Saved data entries
====

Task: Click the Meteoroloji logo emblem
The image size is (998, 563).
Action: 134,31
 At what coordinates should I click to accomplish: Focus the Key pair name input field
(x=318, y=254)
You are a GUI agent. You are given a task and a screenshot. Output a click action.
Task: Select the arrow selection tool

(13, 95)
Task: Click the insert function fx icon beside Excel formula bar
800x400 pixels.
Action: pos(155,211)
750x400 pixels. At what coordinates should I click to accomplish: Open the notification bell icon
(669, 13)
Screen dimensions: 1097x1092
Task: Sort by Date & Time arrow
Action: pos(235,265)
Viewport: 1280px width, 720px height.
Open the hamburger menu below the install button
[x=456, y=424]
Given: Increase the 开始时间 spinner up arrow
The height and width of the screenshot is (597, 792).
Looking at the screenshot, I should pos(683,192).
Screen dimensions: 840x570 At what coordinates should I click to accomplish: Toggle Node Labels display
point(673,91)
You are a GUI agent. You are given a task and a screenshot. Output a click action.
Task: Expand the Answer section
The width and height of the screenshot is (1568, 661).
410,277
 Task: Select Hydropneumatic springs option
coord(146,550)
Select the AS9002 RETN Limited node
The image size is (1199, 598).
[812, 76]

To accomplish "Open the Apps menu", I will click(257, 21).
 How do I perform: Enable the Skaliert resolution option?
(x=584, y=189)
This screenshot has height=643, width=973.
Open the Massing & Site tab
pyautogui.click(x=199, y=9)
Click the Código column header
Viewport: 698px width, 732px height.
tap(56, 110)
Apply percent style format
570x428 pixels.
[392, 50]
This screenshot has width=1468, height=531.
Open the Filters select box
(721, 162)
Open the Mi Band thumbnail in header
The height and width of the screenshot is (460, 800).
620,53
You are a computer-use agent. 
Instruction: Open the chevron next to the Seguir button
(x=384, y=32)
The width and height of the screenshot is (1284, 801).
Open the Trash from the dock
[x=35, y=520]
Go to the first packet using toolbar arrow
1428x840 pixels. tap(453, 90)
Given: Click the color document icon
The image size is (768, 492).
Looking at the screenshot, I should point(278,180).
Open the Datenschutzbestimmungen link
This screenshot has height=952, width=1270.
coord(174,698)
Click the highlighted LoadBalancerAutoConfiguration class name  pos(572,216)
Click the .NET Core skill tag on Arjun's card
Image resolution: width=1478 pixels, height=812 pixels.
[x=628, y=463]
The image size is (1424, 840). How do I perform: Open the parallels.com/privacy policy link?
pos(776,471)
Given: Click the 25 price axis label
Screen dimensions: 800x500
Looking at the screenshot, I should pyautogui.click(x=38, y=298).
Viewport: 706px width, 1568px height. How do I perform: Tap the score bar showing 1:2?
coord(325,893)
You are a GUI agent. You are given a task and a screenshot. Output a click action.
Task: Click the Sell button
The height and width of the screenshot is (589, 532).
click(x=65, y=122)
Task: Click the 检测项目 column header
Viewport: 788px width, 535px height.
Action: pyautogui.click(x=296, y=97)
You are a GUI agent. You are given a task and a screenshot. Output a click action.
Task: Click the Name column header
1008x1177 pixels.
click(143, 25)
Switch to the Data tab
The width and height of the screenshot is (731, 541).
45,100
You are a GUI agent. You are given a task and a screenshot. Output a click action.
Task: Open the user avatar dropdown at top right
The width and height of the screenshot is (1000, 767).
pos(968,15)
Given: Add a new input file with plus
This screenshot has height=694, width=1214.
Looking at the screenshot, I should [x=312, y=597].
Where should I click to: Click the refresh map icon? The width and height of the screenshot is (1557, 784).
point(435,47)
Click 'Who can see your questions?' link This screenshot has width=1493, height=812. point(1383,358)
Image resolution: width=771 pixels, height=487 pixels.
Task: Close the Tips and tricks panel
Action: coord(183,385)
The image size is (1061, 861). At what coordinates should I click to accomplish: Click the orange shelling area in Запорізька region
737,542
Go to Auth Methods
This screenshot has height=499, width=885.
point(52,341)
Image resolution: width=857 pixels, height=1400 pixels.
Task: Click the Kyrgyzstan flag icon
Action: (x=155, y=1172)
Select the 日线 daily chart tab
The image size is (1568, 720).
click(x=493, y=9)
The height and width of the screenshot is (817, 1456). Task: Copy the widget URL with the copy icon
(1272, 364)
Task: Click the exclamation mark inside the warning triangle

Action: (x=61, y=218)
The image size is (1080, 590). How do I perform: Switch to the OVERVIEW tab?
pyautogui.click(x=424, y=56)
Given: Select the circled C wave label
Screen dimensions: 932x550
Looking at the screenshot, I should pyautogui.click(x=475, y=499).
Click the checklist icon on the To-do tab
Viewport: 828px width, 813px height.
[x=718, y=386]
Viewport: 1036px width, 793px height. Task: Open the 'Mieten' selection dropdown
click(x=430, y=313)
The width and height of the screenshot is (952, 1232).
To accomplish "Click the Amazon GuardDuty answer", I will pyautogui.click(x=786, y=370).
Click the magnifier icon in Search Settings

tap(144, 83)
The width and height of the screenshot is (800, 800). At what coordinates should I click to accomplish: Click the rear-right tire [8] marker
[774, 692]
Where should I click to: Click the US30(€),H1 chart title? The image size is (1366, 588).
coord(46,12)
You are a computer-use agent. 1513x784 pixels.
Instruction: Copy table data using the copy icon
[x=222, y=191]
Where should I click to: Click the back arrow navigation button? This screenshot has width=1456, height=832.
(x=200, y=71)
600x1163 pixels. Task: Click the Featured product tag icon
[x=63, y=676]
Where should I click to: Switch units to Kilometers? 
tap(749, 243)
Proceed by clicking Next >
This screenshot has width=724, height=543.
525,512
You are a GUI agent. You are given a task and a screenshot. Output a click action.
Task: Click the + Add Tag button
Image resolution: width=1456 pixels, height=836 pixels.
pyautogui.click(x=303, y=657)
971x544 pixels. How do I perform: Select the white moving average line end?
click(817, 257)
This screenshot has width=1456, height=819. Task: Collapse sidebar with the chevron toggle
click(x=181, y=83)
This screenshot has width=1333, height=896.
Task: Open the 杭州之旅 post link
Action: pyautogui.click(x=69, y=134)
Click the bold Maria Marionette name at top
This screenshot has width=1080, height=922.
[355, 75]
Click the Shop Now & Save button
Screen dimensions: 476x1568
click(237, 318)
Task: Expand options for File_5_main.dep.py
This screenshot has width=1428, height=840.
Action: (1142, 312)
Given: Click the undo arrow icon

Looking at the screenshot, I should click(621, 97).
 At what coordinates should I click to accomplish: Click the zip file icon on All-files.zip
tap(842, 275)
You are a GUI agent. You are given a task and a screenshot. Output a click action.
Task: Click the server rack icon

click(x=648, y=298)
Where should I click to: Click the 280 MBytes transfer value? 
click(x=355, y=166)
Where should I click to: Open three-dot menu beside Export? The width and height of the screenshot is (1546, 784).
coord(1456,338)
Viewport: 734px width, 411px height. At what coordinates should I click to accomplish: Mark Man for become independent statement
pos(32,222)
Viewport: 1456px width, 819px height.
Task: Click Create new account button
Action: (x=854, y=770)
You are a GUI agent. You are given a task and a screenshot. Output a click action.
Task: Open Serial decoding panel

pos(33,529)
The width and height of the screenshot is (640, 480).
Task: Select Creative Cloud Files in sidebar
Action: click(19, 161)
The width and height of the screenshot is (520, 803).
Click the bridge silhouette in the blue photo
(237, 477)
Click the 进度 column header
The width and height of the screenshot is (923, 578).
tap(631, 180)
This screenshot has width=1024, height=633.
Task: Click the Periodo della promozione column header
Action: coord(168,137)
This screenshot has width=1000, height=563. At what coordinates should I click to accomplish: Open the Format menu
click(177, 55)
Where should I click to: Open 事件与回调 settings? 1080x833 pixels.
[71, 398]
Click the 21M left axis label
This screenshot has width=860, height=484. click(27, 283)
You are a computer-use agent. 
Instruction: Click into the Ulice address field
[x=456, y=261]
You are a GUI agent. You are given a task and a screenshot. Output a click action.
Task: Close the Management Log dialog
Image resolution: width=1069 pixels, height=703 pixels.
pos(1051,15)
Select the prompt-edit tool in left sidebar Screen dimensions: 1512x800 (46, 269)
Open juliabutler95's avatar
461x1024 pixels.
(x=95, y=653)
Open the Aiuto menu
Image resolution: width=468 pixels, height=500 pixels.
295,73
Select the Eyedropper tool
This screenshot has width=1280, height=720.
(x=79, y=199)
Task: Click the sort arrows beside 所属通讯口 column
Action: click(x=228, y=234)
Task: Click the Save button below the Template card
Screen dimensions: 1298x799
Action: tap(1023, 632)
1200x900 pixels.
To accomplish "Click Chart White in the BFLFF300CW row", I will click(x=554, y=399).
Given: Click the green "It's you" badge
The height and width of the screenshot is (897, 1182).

====

Please recast the lines above, from the line containing "How do I perform: Enable" through the line containing "[x=628, y=463]", as a numbered list with one line per number, leaving out any blank lines.

1.  How do I perform: Enable the Skaliert resolution option?
2. (x=584, y=189)
3. This screenshot has height=643, width=973.
4. Open the Massing & Site tab
5. pyautogui.click(x=199, y=9)
6. Click the Código column header
7. Viewport: 698px width, 732px height.
8. tap(56, 110)
9. Apply percent style format
10. 570x428 pixels.
11. [392, 50]
12. This screenshot has width=1468, height=531.
13. Open the Filters select box
14. (721, 162)
15. Open the Mi Band thumbnail in header
16. The height and width of the screenshot is (460, 800).
17. 620,53
18. You are a computer-use agent. 
19. Instruction: Open the chevron next to the Seguir button
20. (x=384, y=32)
21. The width and height of the screenshot is (1284, 801).
22. Open the Trash from the dock
23. [x=35, y=520]
24. Go to the first packet using toolbar arrow
25. 1428x840 pixels. tap(453, 90)
26. Given: Click the color document icon
27. The image size is (768, 492).
28. Looking at the screenshot, I should point(278,180).
29. Open the Datenschutzbestimmungen link
30. This screenshot has height=952, width=1270.
31. coord(174,698)
32. Click the highlighted LoadBalancerAutoConfiguration class name  pos(572,216)
33. Click the .NET Core skill tag on Arjun's card
34. Image resolution: width=1478 pixels, height=812 pixels.
35. [x=628, y=463]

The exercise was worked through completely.